Sevgilimizde beğendiğimiz her şey- adamın yaptığı yorumlar, kadının giydiği ayakkabılar, adamın ya da kadının gözlerinin, kaşlarının çağrıştırdığı ruh hali- damıtılıp, yoğun bir zevk duygusuna dönüşür; bu duyguyu yaşayan partnerler birbirlerine karşı derin bir şefkat ve anlayış geliştirirler. Başka biriyle hayata ortak bakış açısı bulmayla hiç ilgisi olmadan yaşanan orgazmlar da vardır kuşkusuz...
Bu orgazmlar, cinselliğin gerçekte taşıması gereken anlama bir çeşit ihanet olarak görülür. Orgazma ulaşma yolları çizelgesinin aşağılarındaki mastürbasyondan sonra içimizi bir boşluk ve yalnızlık hissi kaplamasının nedeni bu ihanettir. Tek bir tarafın isteğiyle ve zorla gerçekleştirilen cinsel birleşmelere duyduğumuz öfkenin temelinde de cinselliğin gerçek anlamına yapılmış ihanet yatar. Seksin zor taraflarından biri de genel olarak baktığımızda çok uzun sürmemesidir.

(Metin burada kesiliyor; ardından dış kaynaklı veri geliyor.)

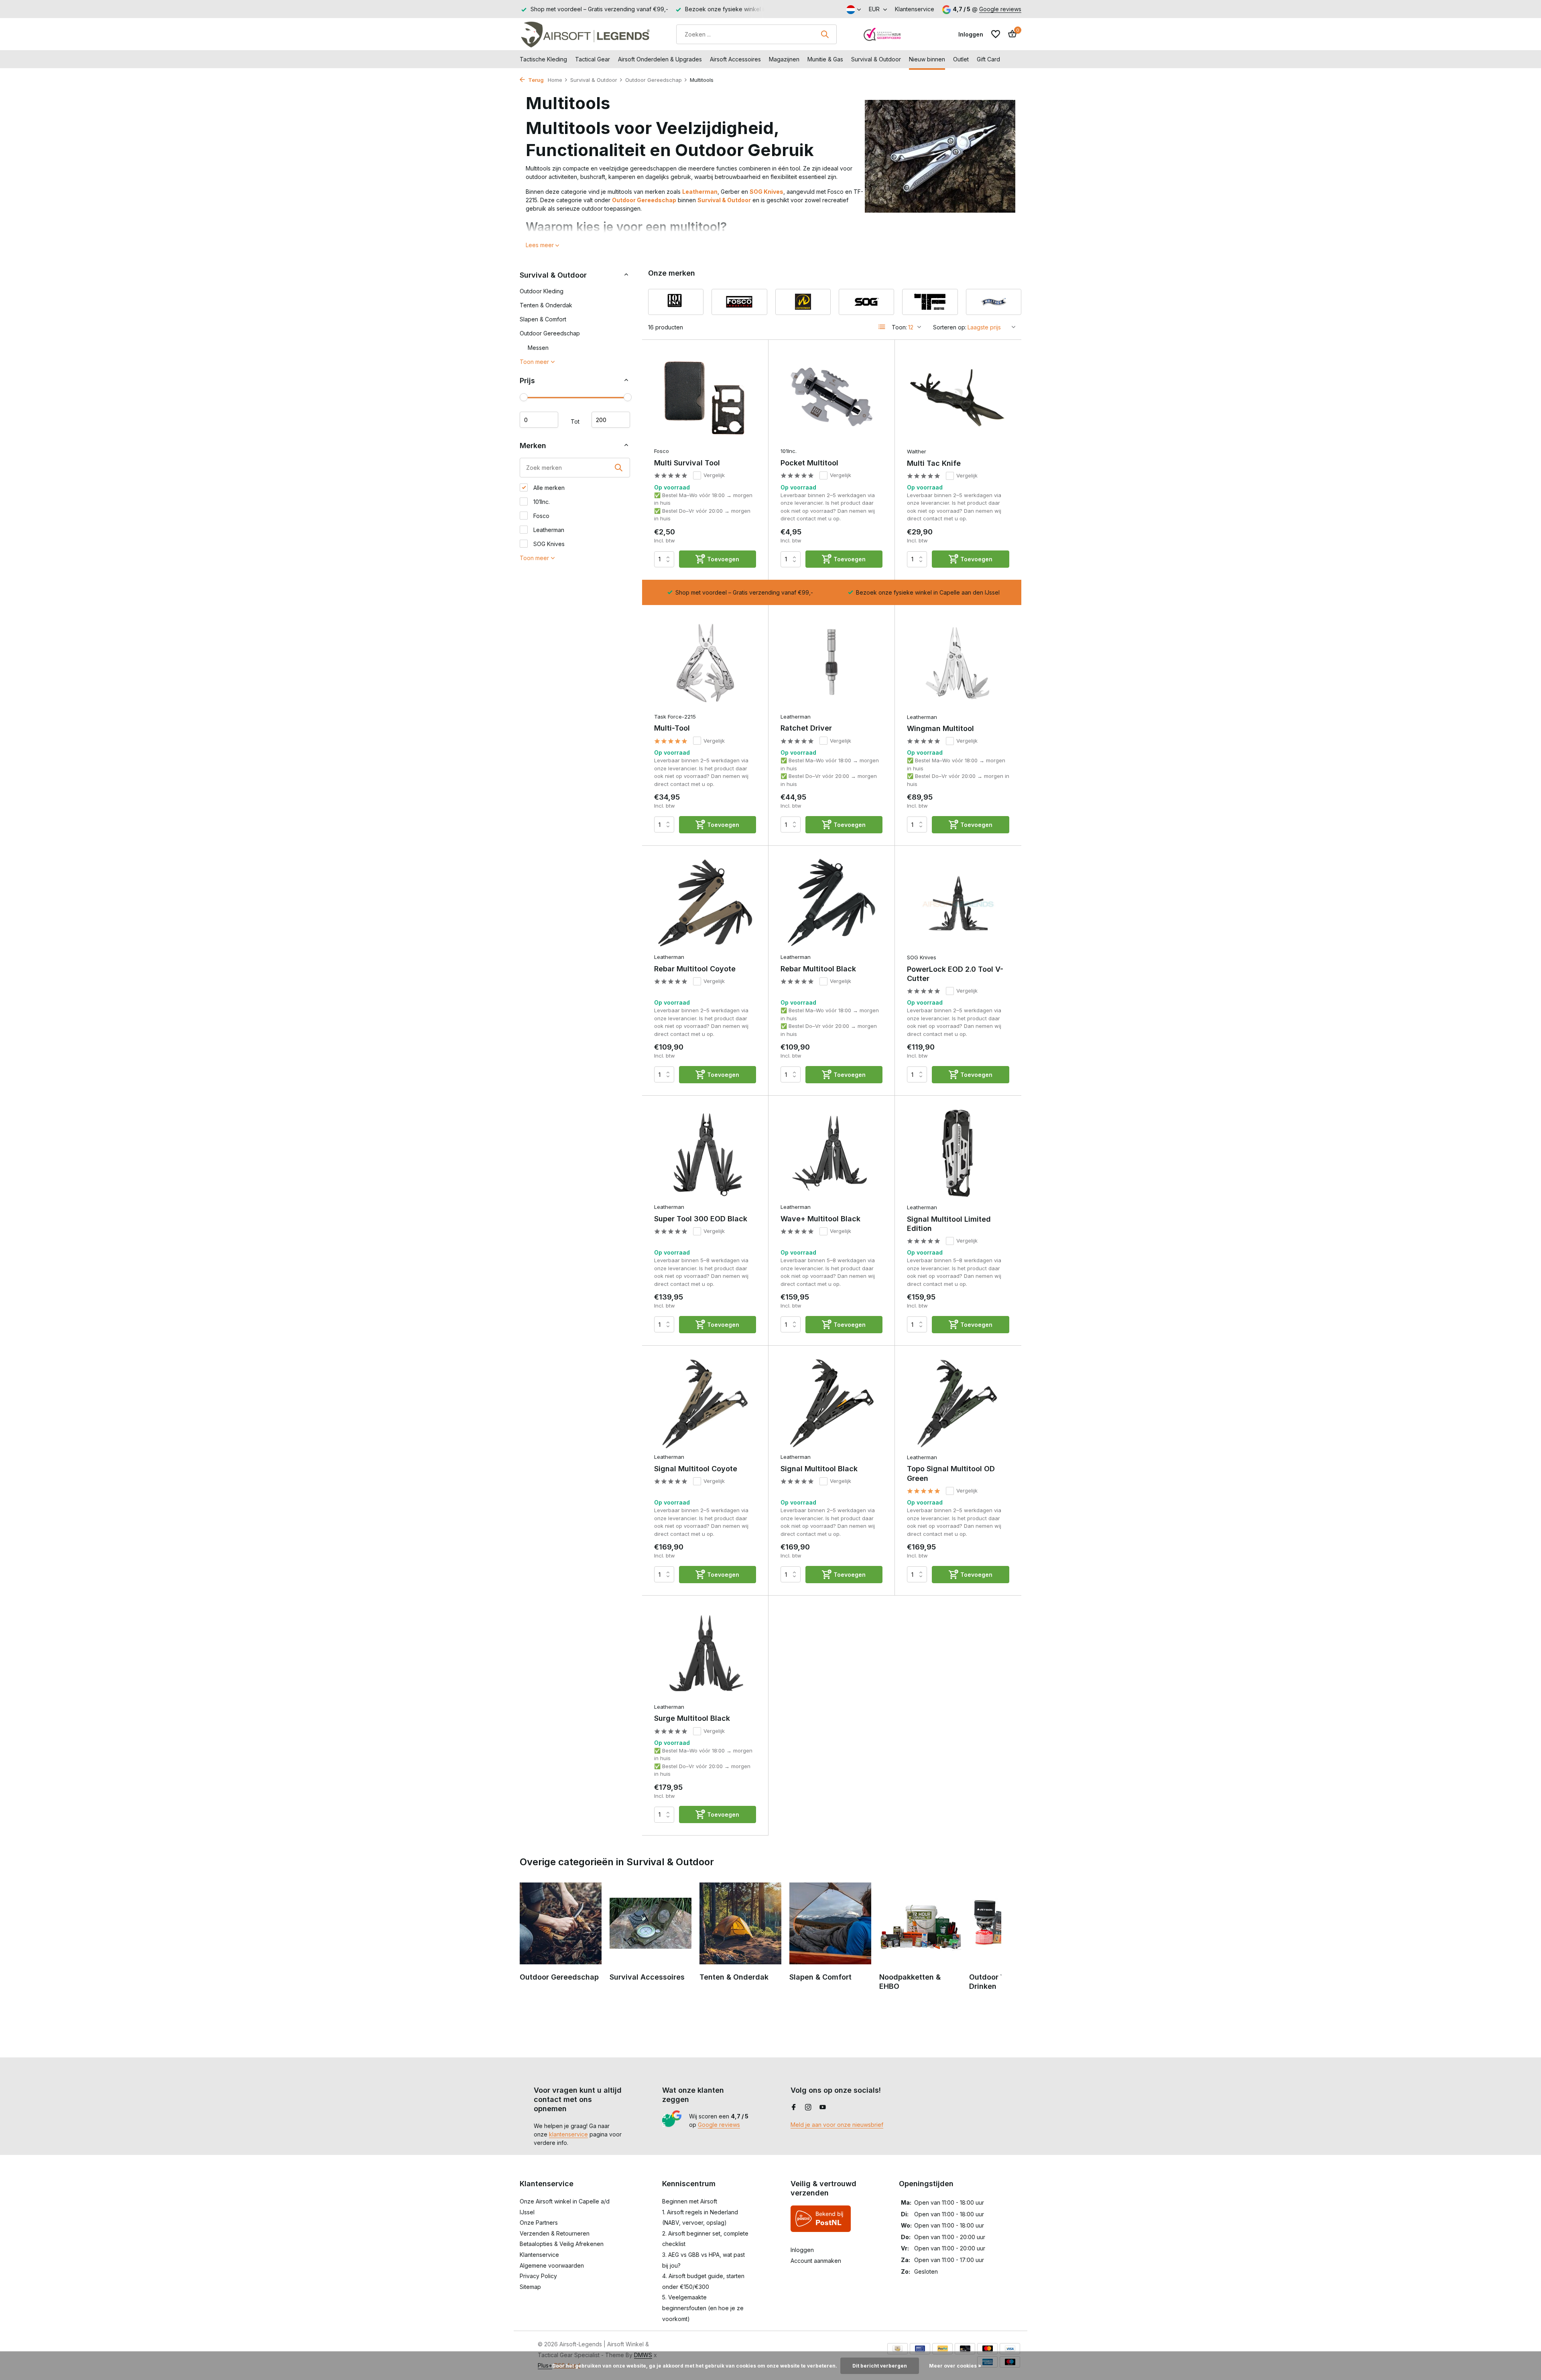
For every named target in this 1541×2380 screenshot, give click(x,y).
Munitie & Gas (825, 59)
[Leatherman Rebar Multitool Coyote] (705, 903)
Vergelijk (714, 475)
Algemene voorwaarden (552, 2265)
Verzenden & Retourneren (555, 2233)
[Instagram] (808, 2107)
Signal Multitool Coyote (695, 1468)
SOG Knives (766, 191)
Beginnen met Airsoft (689, 2201)
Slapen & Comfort (543, 319)
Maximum (611, 420)
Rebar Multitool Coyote (695, 969)
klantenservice (568, 2134)
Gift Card (988, 59)
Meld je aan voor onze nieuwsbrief (837, 2124)
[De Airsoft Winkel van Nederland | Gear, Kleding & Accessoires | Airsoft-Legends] (585, 34)
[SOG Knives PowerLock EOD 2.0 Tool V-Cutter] (958, 903)
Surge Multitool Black (692, 1718)
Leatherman (700, 191)
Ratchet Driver (806, 728)
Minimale (539, 420)
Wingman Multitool (940, 728)
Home (555, 80)
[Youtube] (822, 2107)
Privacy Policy (538, 2275)
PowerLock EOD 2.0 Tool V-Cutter (955, 974)
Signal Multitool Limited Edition (949, 1224)
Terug (535, 80)
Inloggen (802, 2249)
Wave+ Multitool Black (820, 1218)
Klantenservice (914, 9)
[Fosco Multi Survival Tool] (705, 397)
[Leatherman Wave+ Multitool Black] (831, 1153)
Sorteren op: (949, 327)
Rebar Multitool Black (818, 969)
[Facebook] (794, 2107)
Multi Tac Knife (934, 463)
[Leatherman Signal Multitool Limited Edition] (958, 1153)
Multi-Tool (672, 728)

En uç noktalarda bile nadiren iki saat ya da yaklaşık olarak banka sıra bekleme süresi olarak süren bir etkinlikten bahsediyoruz. Seksten sonra tuhaf ruh hallerine kapılırız. Çiftler, ilişki sonrasında sık sık derin bir hüzün yaşarlar. Partnerlerden biri ya da her ikisi de uyumak, gazete okumak ya da hemen orayı terk etmek isteğine kapılabilir. Yaşanan bu sorunun temelinde seksin kendisi değil de içerdiği şefkat, şiddet, enerji ve hedonizm ile sonsuz sıkıntı, baskı, zorluk ve içekapanıklık gibi hayatımızın dünyevi yönleri arasındaki karışıklık yatar. Seks yaşadığımız güçlükleri yok edip bizim için görünmez kılar!
Libidomuzu harcadıktan hemen sonra, normalde olduğumuz kişi ve ilgilendiğimiz alanlar bize birden tuhaf ve yabancı gelir. Şimdi mantıklı olmaya çalışırız ama daha bir dakika önce sevgilimizi kamçılamak için derin bir arzu duymuşuzdur. Bu gerçek olabilir mi?

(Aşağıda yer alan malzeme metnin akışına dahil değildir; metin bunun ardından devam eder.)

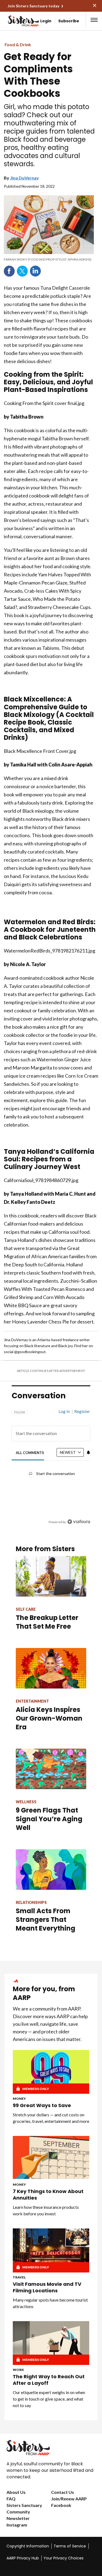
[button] (94, 20)
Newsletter (18, 2518)
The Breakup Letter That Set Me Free (47, 1622)
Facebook (9, 271)
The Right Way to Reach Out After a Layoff (49, 2379)
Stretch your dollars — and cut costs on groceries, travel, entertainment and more (51, 2118)
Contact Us (62, 2492)
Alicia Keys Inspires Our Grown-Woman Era (49, 1718)
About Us (16, 2492)
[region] (51, 1464)
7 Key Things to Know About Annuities (48, 2194)
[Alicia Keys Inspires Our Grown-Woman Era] (51, 1668)
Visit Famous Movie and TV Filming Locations (47, 2287)
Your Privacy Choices (64, 2558)
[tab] (30, 1452)
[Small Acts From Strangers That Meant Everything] (51, 1869)
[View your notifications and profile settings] (88, 1452)
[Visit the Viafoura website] (78, 1521)
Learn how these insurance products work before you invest (46, 2210)
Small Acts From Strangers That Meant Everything (45, 1919)
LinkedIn (35, 271)
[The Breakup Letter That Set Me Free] (51, 1576)
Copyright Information (28, 2546)
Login (45, 21)
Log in (64, 1411)
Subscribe (68, 21)
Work (18, 2370)
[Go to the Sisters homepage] (13, 21)
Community (18, 2511)
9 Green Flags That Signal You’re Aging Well (49, 1819)
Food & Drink (18, 44)
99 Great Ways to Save (42, 2105)
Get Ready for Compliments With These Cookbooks (38, 75)
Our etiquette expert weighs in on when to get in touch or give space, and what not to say (49, 2399)
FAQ (11, 2498)
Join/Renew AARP (69, 2498)
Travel (19, 2277)
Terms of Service (70, 2546)
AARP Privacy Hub (23, 2558)
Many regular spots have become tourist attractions (50, 2303)
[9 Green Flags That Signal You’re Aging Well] (51, 1769)
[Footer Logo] (51, 2447)
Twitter (22, 271)
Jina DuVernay (24, 177)
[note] (49, 259)
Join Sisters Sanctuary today (33, 6)
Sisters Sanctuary (24, 2505)
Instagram (17, 2524)
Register (82, 1411)
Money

Çağdaş ve demokratik bir toplumda yaşıyor olmaktan genellikle memnuniyet duyarız, ancak bir de işin gerçeği vardır; Gecenin büyük bir bölümünü bir ortaçağ zindanında genç bir kız tutsak etmiş sadist bir asilzade olma arzusunu tatmin etmeye çalışarak geçirmişizdir. İçinde yaşadığımız kültür seks sırasında bizi nasıl birisi olduğumuzu düşünmemize doğru yöneltmez!

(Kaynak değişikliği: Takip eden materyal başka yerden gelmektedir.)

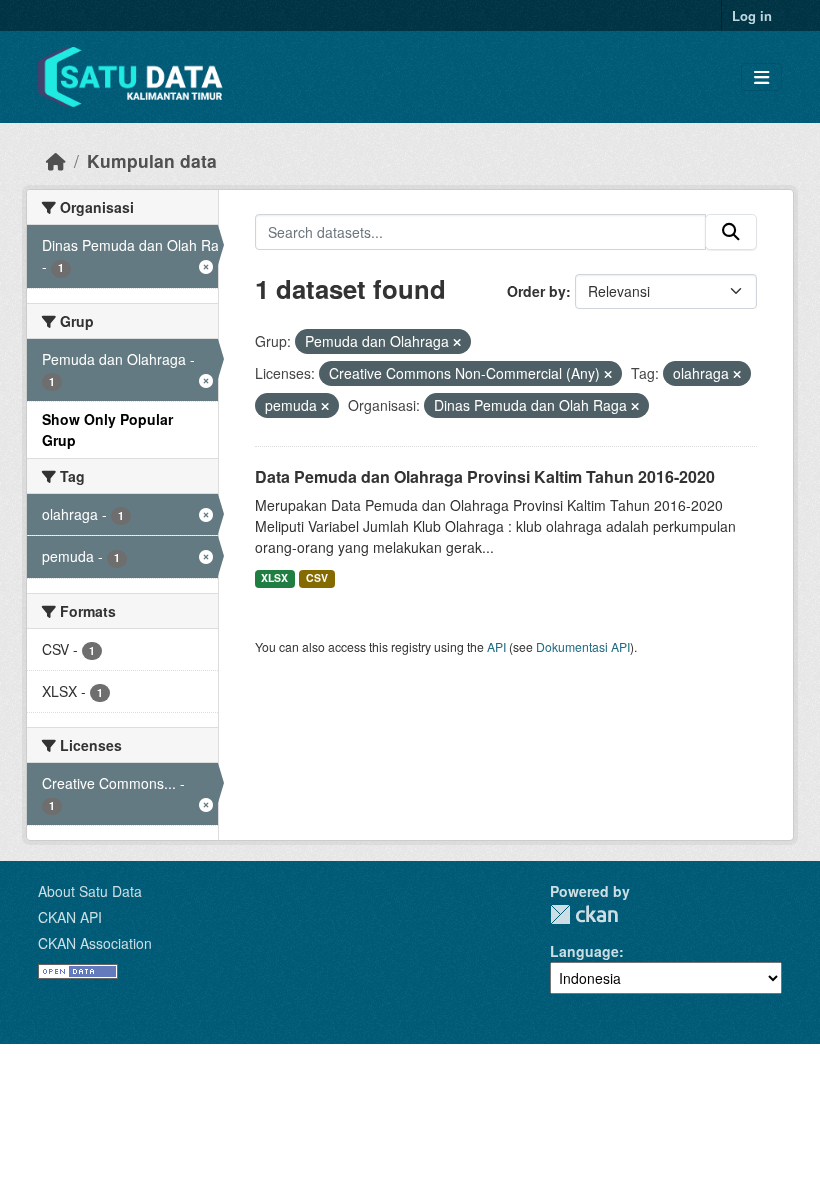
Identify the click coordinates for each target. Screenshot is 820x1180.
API (496, 646)
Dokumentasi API (583, 646)
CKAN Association (95, 943)
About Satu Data (90, 891)
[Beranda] (56, 160)
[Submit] (731, 232)
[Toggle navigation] (761, 77)
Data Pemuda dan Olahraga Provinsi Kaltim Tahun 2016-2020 (485, 476)
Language (584, 951)
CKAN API (70, 917)
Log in (752, 15)
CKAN (584, 914)
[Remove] (457, 342)
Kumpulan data (152, 160)
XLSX (274, 577)
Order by (536, 291)
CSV (317, 577)
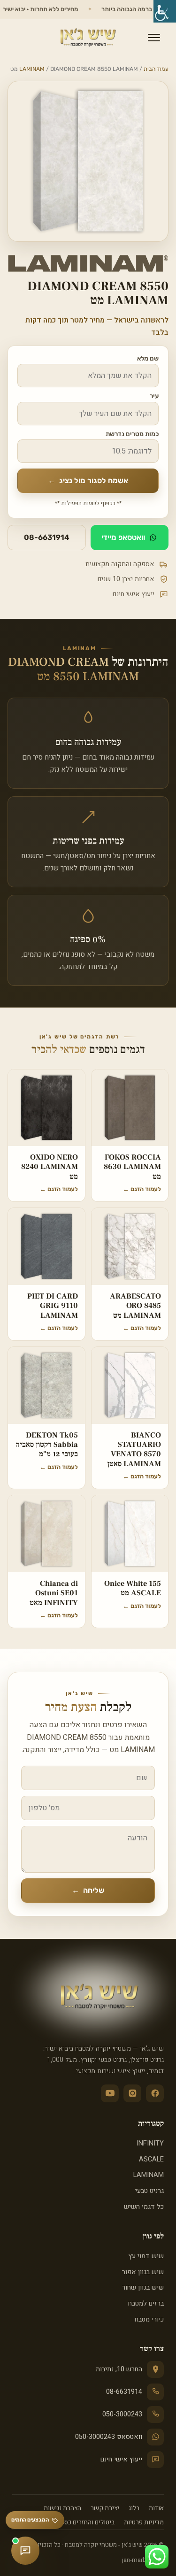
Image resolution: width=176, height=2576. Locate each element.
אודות (156, 2508)
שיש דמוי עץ (146, 2256)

Seksi sanki psikolojik hiçbir boyutu olmayan, fiziksel bir süreçmiş gibi görmeyi yeğler. Ancak gördüğümüz gibi sevişirken yaşananlar, bizim hayattaki çok temel isteklerimizle doğrudan ilişkilidir. Seks bir eylem olarak cinsel organların birbirlerine sürtünmesiyle gerçekleşir ancak aldığımız zevkin temelinde kaba bir fiziksel duygu yoktur!
Tam tersine bize acı veren korkularımızın kimilerini bastırabilecek ve ortak değerler üzerine kuracağımız bir hayatı paylaşabileceğimizi düşündüğümüz biriyle karşılaşmanın yarattığı heyecan bu zevkin temelinde vardır.